## Exercise directions
If a line in the listing below contains "header", return that line.

## Records supplied

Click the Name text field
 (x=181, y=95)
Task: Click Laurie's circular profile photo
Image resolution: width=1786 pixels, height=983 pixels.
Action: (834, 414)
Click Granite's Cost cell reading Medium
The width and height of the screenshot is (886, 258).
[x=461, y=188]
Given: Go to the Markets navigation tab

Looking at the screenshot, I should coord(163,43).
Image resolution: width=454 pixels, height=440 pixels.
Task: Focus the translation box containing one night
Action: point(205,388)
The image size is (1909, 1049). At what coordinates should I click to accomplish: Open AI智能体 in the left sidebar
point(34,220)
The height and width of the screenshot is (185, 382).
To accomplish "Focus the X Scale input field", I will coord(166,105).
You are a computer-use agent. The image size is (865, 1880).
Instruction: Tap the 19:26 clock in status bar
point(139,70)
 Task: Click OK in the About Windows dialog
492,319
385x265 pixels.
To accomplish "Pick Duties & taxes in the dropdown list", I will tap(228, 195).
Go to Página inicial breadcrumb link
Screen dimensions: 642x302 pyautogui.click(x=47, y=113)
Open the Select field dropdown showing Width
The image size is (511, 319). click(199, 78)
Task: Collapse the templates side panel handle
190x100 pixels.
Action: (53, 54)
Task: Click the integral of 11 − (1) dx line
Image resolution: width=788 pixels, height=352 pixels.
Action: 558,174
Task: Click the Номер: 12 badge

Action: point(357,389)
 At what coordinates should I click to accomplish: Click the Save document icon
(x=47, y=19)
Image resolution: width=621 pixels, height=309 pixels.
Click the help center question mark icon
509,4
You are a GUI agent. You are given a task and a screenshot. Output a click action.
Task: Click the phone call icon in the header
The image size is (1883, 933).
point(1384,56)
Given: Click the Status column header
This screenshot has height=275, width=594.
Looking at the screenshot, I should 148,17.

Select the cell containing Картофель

## Result of this exercise
Task: Click the phone call icon in the header
Given: Click the Status column header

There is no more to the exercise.